Articulo del libro de James Williams, quien trabajó por 10 años en Google. Por lo que léase como un testimonio.
La economía de la atención no es simplemente un modelo de negocios digital. Es una transformación estructural de la vida contemporánea. En este nuevo entorno, plataformas, aplicaciones y servicios compiten de manera permanente por captar, retener y explotar nuestra atención. El usuario se convierte en producto, pero no solo en sentido comercial: también en sentido psicológico y político.
1. La atención como territorio en disputa
La economía de la atención busca maximizar el tiempo de permanencia, la interacción emocional y la repetición de conductas. Para lograrlo, incorpora conocimientos de psicología conductual, sesgos cognitivos y diseño persuasivo. El clickbait, la apelación constante a la emoción, el uso de recompensas intermitentes y la explotación del FOMO son manifestaciones visibles de esta lógica.
Sin embargo, el problema va más allá del consumo individual. Si la atención está vinculada a la voluntad, y la voluntad a la acción política, entonces moldear la atención implica intervenir indirectamente en la base misma de la vida democrática.

2. Las tres luces de la atención
Podemos distinguir tres niveles de atención: una luz focal (hacer), una luz astral (ser) y una luz diurna (conocer). Esta última —la más profunda— es la que permite definir valores, metas y prioridades. Es la que nos capacita para ‘querer lo que queremos querer’.
Cuando la luz diurna se debilita, aparece lo que podemos llamar distracción epistémica: la pérdida de capacidad para distinguir verdad de falsedad, para sostener reflexión prolongada y para deliberar racionalmente. Fake news, polarización y manipulación emocional encuentran allí terreno fértil.
3. Erosión cognitiva y emocional
Diversos estudios sugieren que la hiperestimulación digital afecta memoria de trabajo, concentración e incluso inteligencia fluida. La mera presencia del smartphone puede reducir capacidad cognitiva disponible. A ello se suman fenómenos como la cibercondría, la ansiedad asociada a notificaciones y la correlación entre uso intensivo de redes sociales y síntomas depresivos. (Fenómenos estudiados específicamente por la Ciberpsicología).
El eclipse más visible de la luz diurna es la hegemonía de la indignación moral. La indignación, útil en comunidades pequeñas, se convierte en combustible algorítmico a escala global. Las plataformas amplifican emociones intensas porque generan mayor interacción. El resultado es polarización, fragmentación de la voluntad colectiva y debilitamiento del debate democrático.

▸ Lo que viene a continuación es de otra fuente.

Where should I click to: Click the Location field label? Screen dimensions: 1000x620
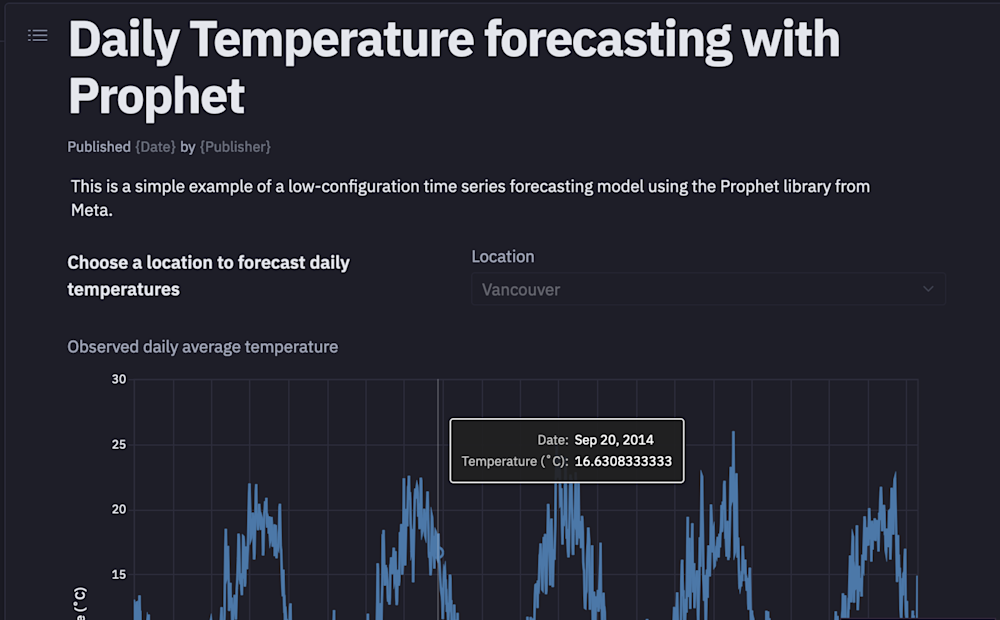pyautogui.click(x=502, y=256)
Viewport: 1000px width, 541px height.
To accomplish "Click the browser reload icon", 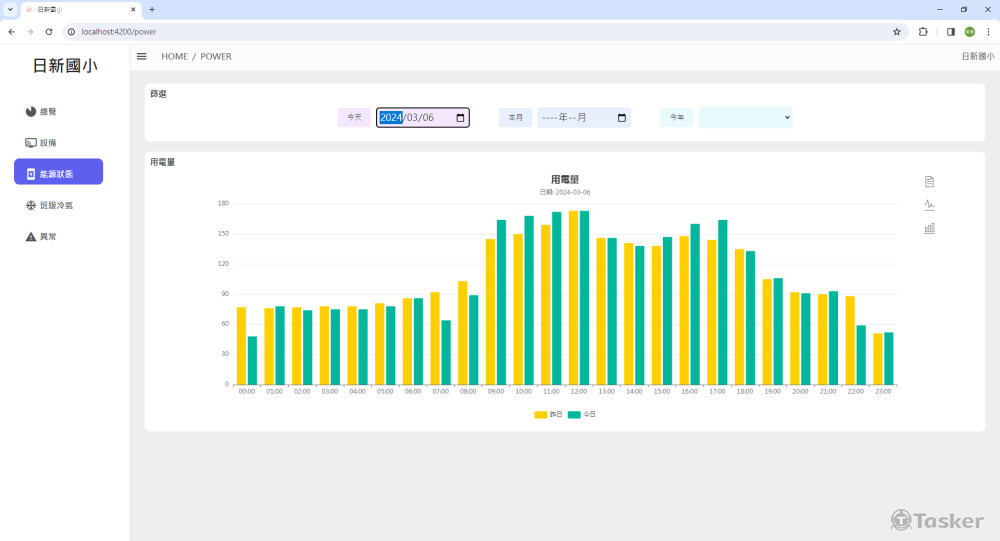I will click(x=48, y=32).
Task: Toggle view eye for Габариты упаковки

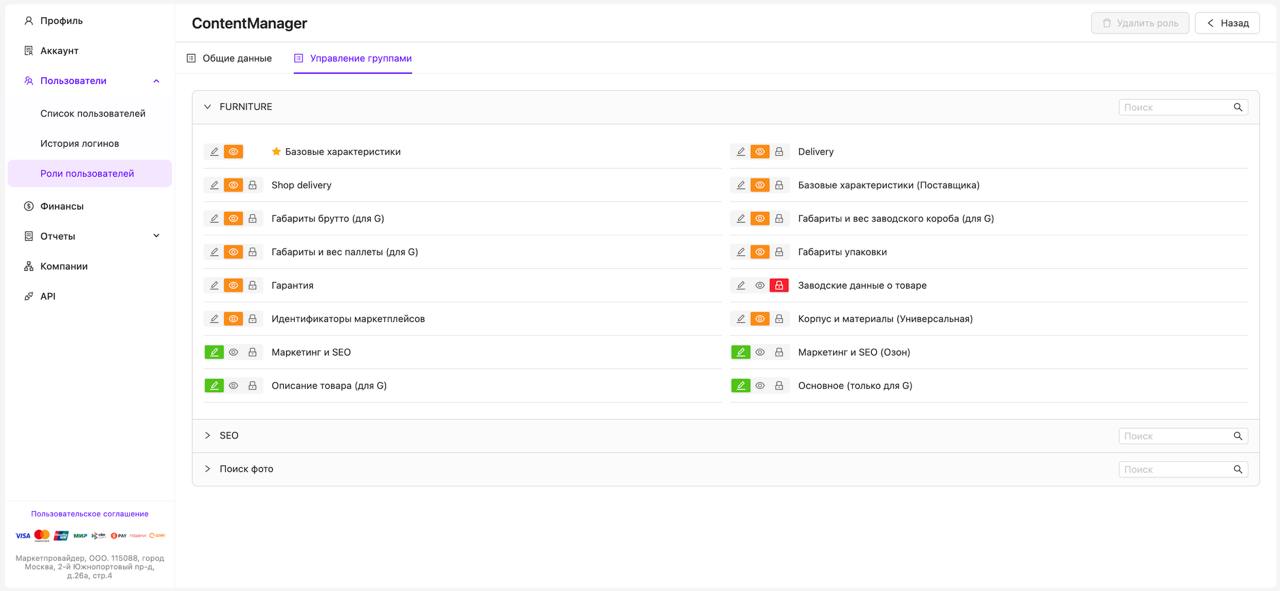Action: [760, 252]
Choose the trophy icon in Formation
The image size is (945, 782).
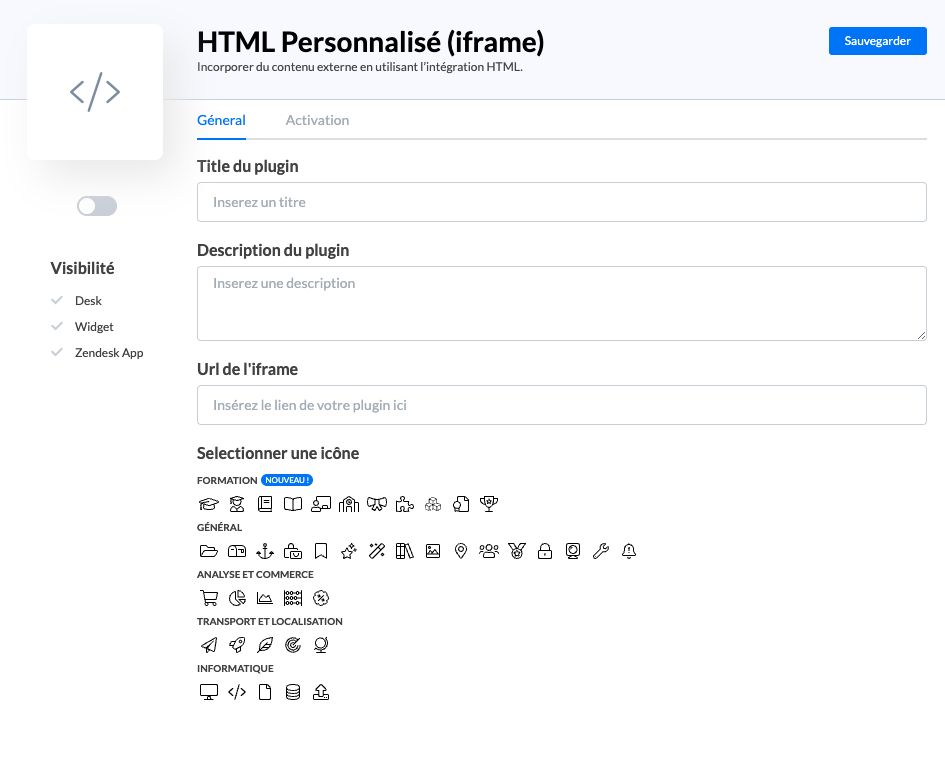point(489,504)
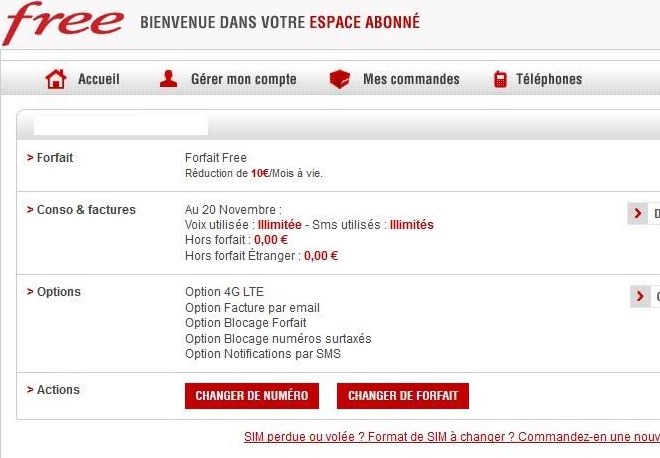This screenshot has height=458, width=660.
Task: Expand the arrow on the Options row
Action: 640,296
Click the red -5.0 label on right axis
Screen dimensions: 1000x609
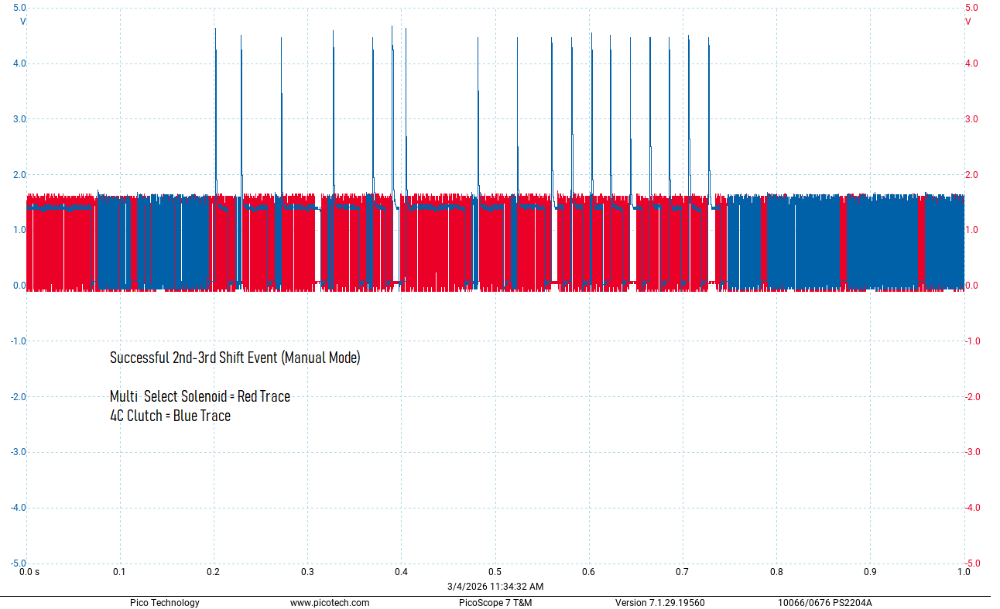point(970,563)
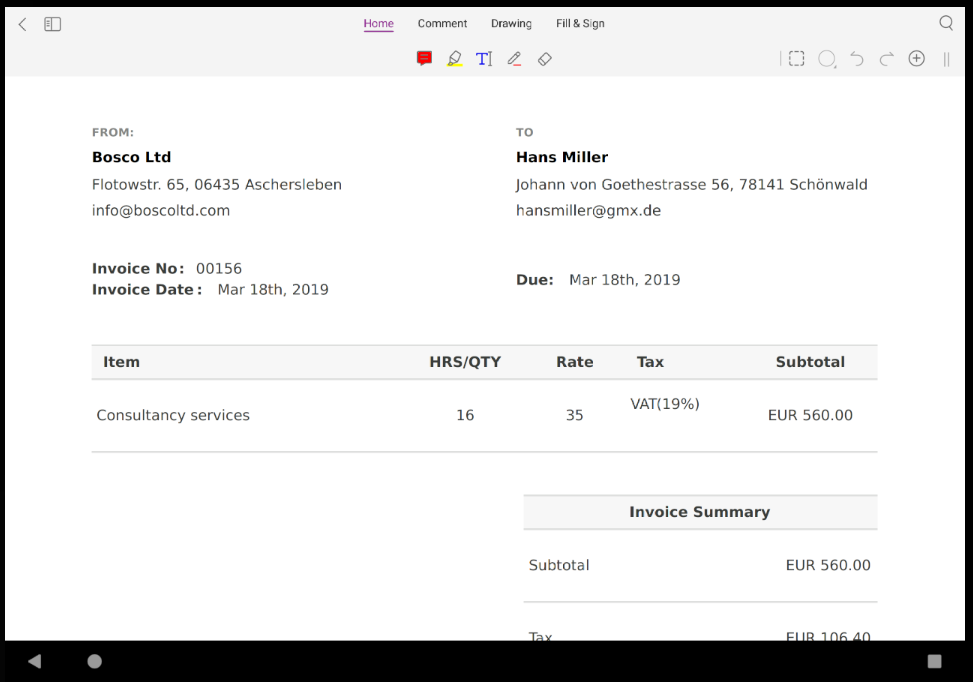
Task: Select the Home tab
Action: (x=378, y=23)
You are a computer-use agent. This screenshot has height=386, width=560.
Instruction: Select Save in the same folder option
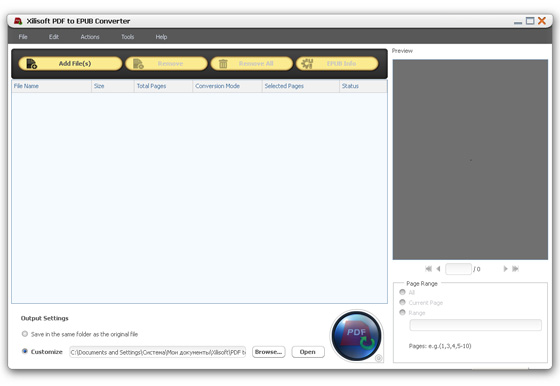tap(25, 334)
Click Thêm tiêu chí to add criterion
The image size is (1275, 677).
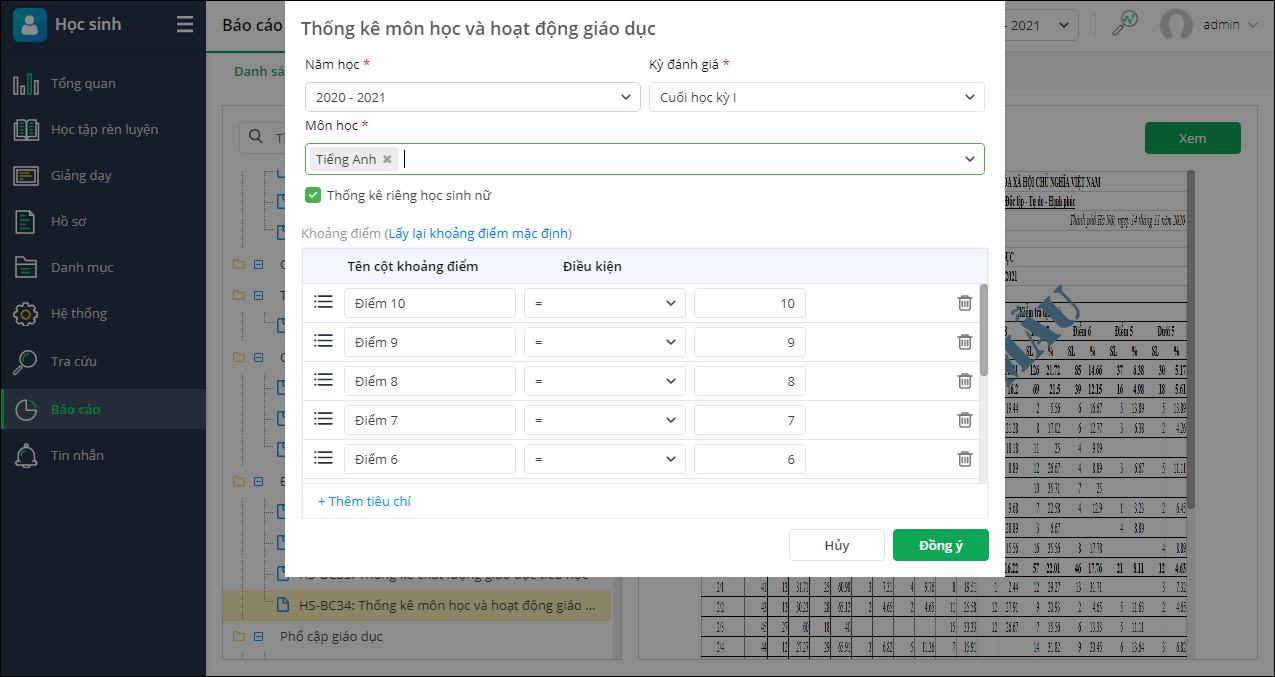[364, 501]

4. Populismo y fragmentación de la voluntad general
La economía de la indignación favorece narrativas simplificadas donde un ‘pueblo puro’ se enfrenta a ‘élites corruptas’. Esta configuración moralista de la política erosiona el pluralismo y sustituye deliberación por identidad emocional. La voluntad general se fragmenta en voluntades parciales amplificadas por algoritmos.
5. Más allá del tecnopesimismo
No obstante, la solución no es el rechazo absoluto de la tecnología. El tecnopesimismo radical es tan ingenuo como el tecno-optimismo acrítico. Las tecnologías no son entidades morales autónomas: expresan decisiones humanas, incentivos económicos y marcos culturales.
El desafío es alinear diseño tecnológico con valores humanos. No se trata de desconectarse, sino de rediseñar.
6. Diseño ético y mecanismos de compromiso
Una vía posible es fortalecer mecanismos de compromiso ético en el ámbito tecnológico, análogos a los juramentos profesionales. Aunque no jurídicamente vinculantes, estos compromisos establecen estándares simbólicos y culturales que orientan la práctica.
Asimismo, la medición debe ampliarse. No basta medir engagement. Es necesario evaluar impacto cognitivo, emocional y social. La vulnerabilidad del usuario —especialmente niños y personas frágiles— debe convertirse en criterio central del diseño.
7. Libertad de atención como bien público
La libertad de atención es condición de posibilidad de la democracia. Sin atención sostenida no hay deliberación; sin deliberación no hay ciudadanía plena. Defender la libertad de atención implica reconocerla como un bien público.
Esto exige educación digital crítica, transparencia algorítmica, regulación inteligente y responsabilidad personal en el uso de dispositivos.
Conclusión: Reconquistar la soberanía mental
La economía de la atención disputa la soberanía de nuestra mente. Frente a ello, la respuesta no puede ser resignación ni moralismo simplista. Debe ser un compromiso ético, cultural y político por reconquistar la atención como espacio de libertad.
Desde la perspectiva de la Sociedad Chilena de Ciberpsicología, la tarea es clara: iluminar los riesgos, promover diseño responsable y formar ciudadanos capaces de sostener su atención como acto de autonomía. La defensa de la libertad mental no es un lujo intelectual: es una urgencia humana.